According to Fox Sports stats, in the Rugby Championship so far the Wallabies have made only two attacking kicks, have had five charged down, kicked two out on the full and have found space with just 29 per cent of their long clearing kicks.
http://www.theaustralian.com.au/spo...r/news-story/387bacc0b51963a6d3b33e356419818d
Again Wallabies don't need a game built around kicking, but they still need a respectable kicking game to complement any game plan.
The wallabies need a game plan built around winning.
We need to jettison this idea that the wallabies can and should only play "running rugby" or whatever it is currently called. How about an approach that is tailored to the opposition, the ref, the players you have available, the conditions and the amount of risk you are willing to take?
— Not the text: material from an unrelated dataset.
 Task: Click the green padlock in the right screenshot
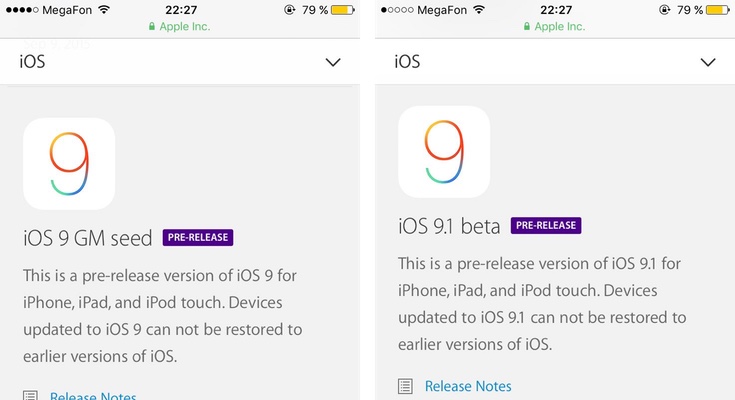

And no, merely stating that Australia has never had a gameplan that was built on field position is not a good reason for us to obsessively avoid it in the future.
There are going to circumstances in which more kicking is better than less. There are going to be circumstances in which kicking is imprudent. Around these parts though, and this has at times included public statements by Michael Cheika, any kicking that exceeds the absolute bare minimum (clearing your own in goal area) is considered to be rugby blasphemy.
Instead of looking at winning at working backwards from that, we seem to start with "entertaining" and try to figure out how we can turn that into winning. I don't know about you but I am thoroughly unentertained at the moment. Id rather we won 9-6 with no ball than losing whilst chick it around all night.
Critically, none of our primary opponents - in fact probably none of the other test sides at all - appear to be worried about style for style's sake. I don't think we will ever be consistently where we can be whilst there exists beneath - but very close to - the surface an obsession with style.
It's been demonstrated that the days of us having fitter, better skilled and more dynamic players than everyone else bar NZ are well and truly over. We are entering a new era of genuinely pro rugby and we need to be professional about what we want to achieve rather than nostalgic about how we remember things being. Do people think the New England Patriots devote as much thought to "style" as we do?